I’ve been meaning to start blogging again on a regular basis since February 2017, when I started working on my PhD. The realities of unfunded PhD life have meant that many excellent intentions have stayed sitting in a nice little list in my bullet journal (yes, I have one) and every week when I cross out the things I’ve done and copy the things I haven’t to the next page, it’s pretty much at the top of the list. It’s been on the list for so long that the shape of the words are almost ghosting through the pages as each week’s entry sits above the last. But maybe that emphasis is in my head. It’s between me and the bullet journal anyway.

So what’s changed you might ask? Or maybe not, because these days we’re all working from home, wondering what to do with all the hours we’re not spending on the commute, as a virus sweeps the globe and the supermarket shelves are empty. These are not normal days.

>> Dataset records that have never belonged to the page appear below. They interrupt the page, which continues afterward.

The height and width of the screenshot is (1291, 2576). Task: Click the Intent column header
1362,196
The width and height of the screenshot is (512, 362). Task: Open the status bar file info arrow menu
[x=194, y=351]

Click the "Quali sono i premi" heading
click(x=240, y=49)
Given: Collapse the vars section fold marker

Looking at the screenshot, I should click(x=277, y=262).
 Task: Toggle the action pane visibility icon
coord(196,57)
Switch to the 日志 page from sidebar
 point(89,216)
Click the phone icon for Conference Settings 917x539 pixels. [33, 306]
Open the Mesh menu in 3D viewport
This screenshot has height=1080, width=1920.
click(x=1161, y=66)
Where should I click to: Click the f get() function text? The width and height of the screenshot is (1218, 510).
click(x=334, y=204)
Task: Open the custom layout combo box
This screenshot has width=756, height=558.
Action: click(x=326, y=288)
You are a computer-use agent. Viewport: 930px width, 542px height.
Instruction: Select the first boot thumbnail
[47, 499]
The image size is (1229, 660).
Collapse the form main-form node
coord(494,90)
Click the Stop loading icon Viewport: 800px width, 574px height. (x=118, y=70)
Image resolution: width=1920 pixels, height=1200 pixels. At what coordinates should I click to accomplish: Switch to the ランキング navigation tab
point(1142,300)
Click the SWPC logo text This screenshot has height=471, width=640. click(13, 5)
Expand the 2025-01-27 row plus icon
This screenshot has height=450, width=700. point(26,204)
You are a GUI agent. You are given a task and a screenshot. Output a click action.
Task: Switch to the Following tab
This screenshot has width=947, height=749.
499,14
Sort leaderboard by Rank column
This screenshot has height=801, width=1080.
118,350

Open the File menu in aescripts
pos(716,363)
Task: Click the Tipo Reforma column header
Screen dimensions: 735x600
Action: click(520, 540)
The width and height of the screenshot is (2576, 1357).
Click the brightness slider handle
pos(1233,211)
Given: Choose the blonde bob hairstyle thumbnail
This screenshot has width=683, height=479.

These are days that feel like episode one of the end of the world, That episode where you see people’s lives slowly change, the gradual realisation that this is a set up for our main characters trying to survive against zombies/despots/gangs who commandeer all the food/rapey guy the main female character meets on her travels – delete as appropriate. We’re so familiar with these narratives that they have seeped into our bones, part of our collective imagination. It is downright eerie to see images online of army trucks full over bodies being taken to crematoriums or fistfights in supermarkets over supplies.  Still worse when you start hearing stories of general weirdness in your own social networks, when everyone you know, regardless of the country or time zone they are in, are working from home to hide from the virus. As the realisation sinks in that this is serious, that this is one of those events that you will remember for the rest of your life, that generations will be defined by, that time will be measured by, then thoughts turn to marking it.

We save momentos of significant days – weddings, birthdays, first dates. We also save records of events we instinctively know are historic. I have a file of newspaper front pages from days like that at this stage in my life. I started this blog, back in 2008, to write about the court cases I was covering on a daily basis. After a while, I realised that sometimes, if the copy I filed for the agency I was working for at the time wasn’t picked up, this blog was the only place those cases were written about. I always believed in the principle of open justice, in keeping a record of things and this blog was part of that. It’s also been a record of my life, my changing careers, changing focus over the past decade. I had wanted to write about my PhD because I knew that would be a significant period in my life but I never found the time to start. This time is bigger than my life or an individual trial. This is a collective experience. No matter what happens over the next week or months, we are part of a collective experience.

I remember covering the Columbia disaster as it unfolded one Saturday in February 2003. It was so unexpected, all hands to the pump, a journalistic rush. This is not like that. This will be a long-drawn-out slog, a collective experience of small realities, everyday annoyances and reaction to this strange new world. The journalist in me and the future historian both want to create a record of this as it unfolds. This will be a personal account as everything on this blog has always been. It is time to resurrect it. I cannot promise however that I will be sitting in my underwear on a bed with a frothy coffee and a Mac. My days rarely turn out like that, but it’s a pleasing picture to start off with. We’ll see how we go from here.